> _PAGE EXTRACT_:

____________________

These are only a few of the many groundbreaking discoveries made possible by the Special Diabetes Program. New technology, therapies, and data sets are improving the lives of the more than 133 million Americans living with or at risk of developing diabetes, while also greatly reducing the long-term health care expenditures related to its complications. Long-term, sustained investment in this program would provide the stability researchers need to continue large-scale trials, conduct outreach and education, and determine where best to allocate resources – all of which play an important role in helping to better treat, prevent, and ultimately cure diabetes.

____________________

> _EXTRACTED INFORMATION_:
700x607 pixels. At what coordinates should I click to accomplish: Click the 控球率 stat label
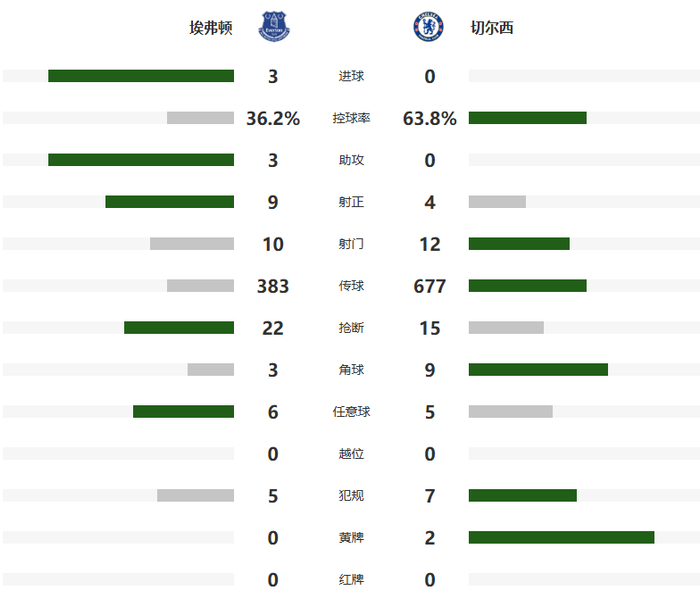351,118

____________________

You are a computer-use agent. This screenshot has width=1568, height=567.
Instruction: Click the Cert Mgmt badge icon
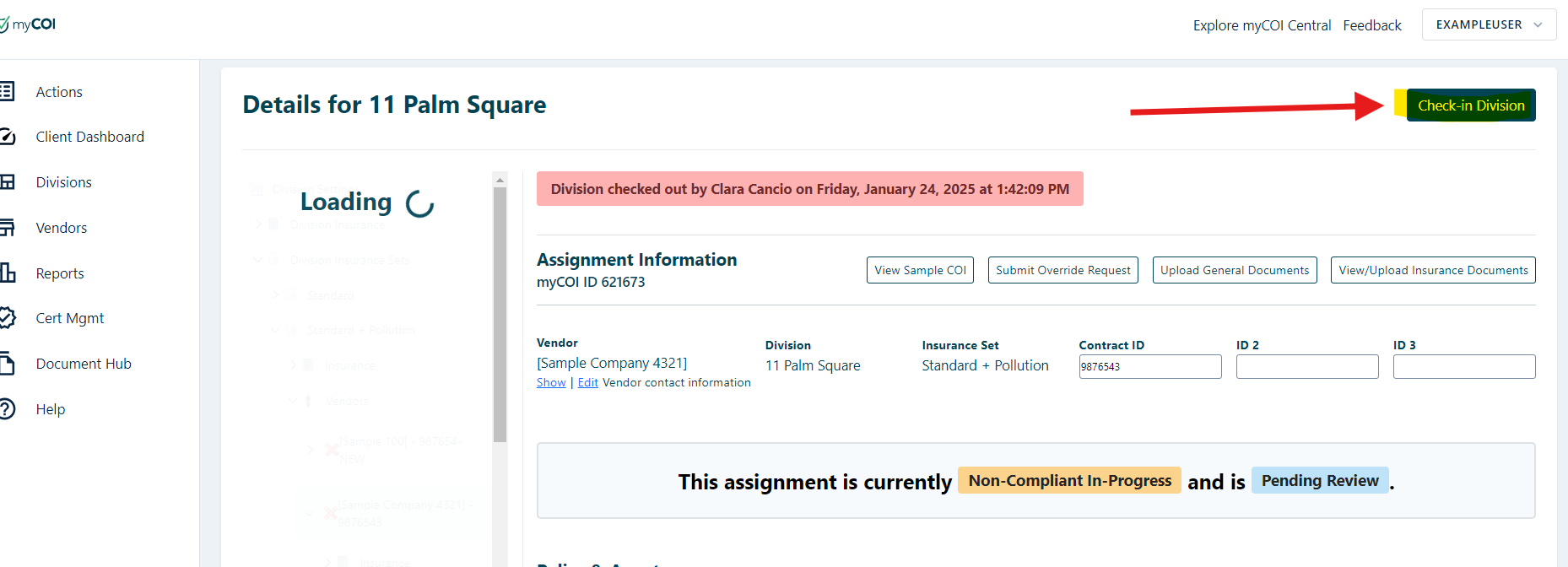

____________________

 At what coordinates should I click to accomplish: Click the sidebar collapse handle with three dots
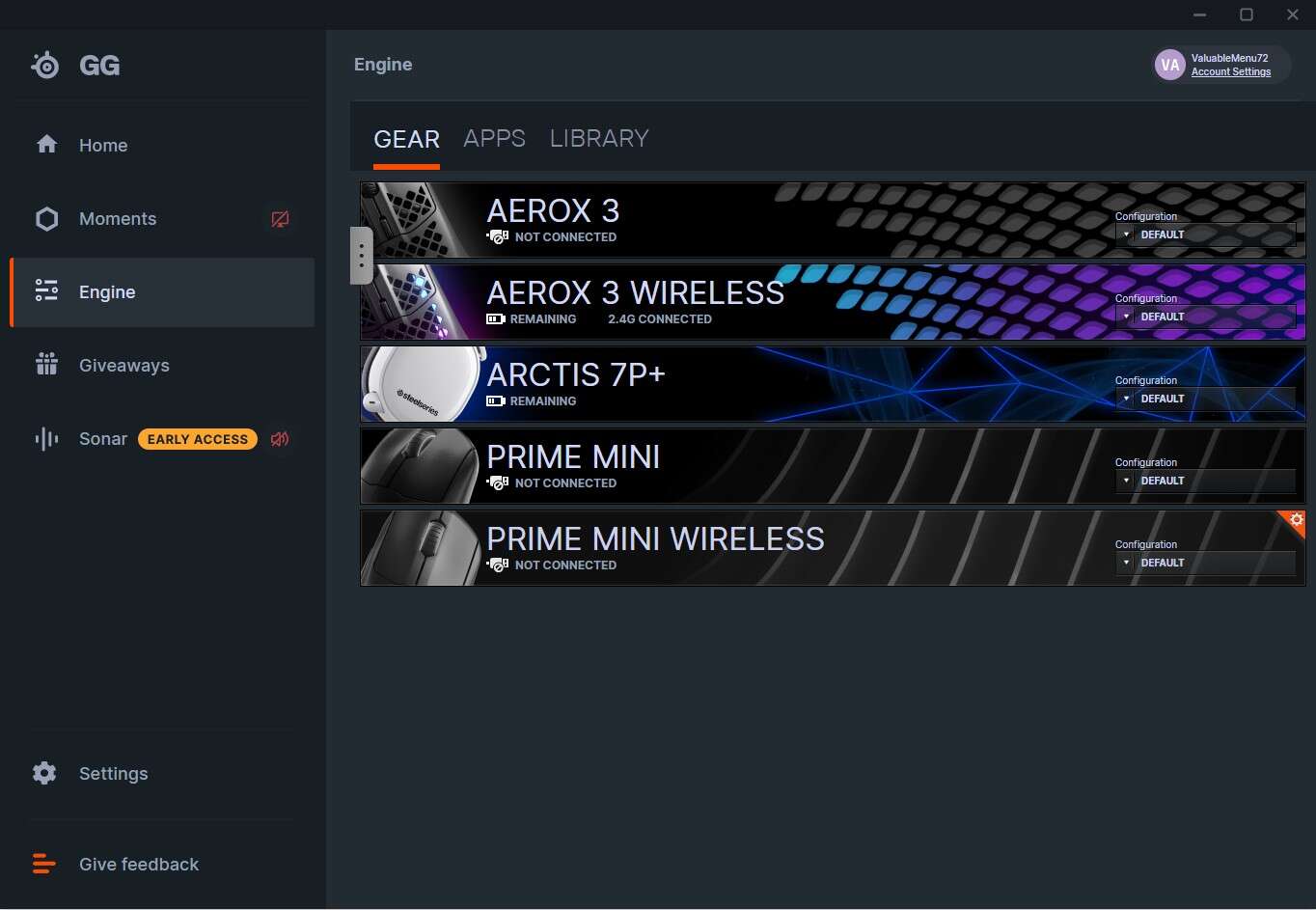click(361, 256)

____________________

> _WHAT IS BEING ASKED_:
Resume the passage on the Special Diabetes Program, starting after its last sentence.

> _RESPONSE TO THE EXERCISE_:
We thank you again for your support for renewing the Special Diabetes Program through December 2024 at $160 million per year, per component. While Congress has reauthorized the SDP with bipartisan support on a regular basis since the program’s inception in 1997, prior to this action, funding had remained flat since fiscal year 2004. During this time, the cost of research has increased, as has the size of the Indian Health Service population and the cost of medical care. We greatly appreciate your recognition of these considerations.
As we face yet another expiration of this program at the end of this year, we look forward to working with you to ensure that the SDP can continue to support Americans living with or at risk of developing diabetes.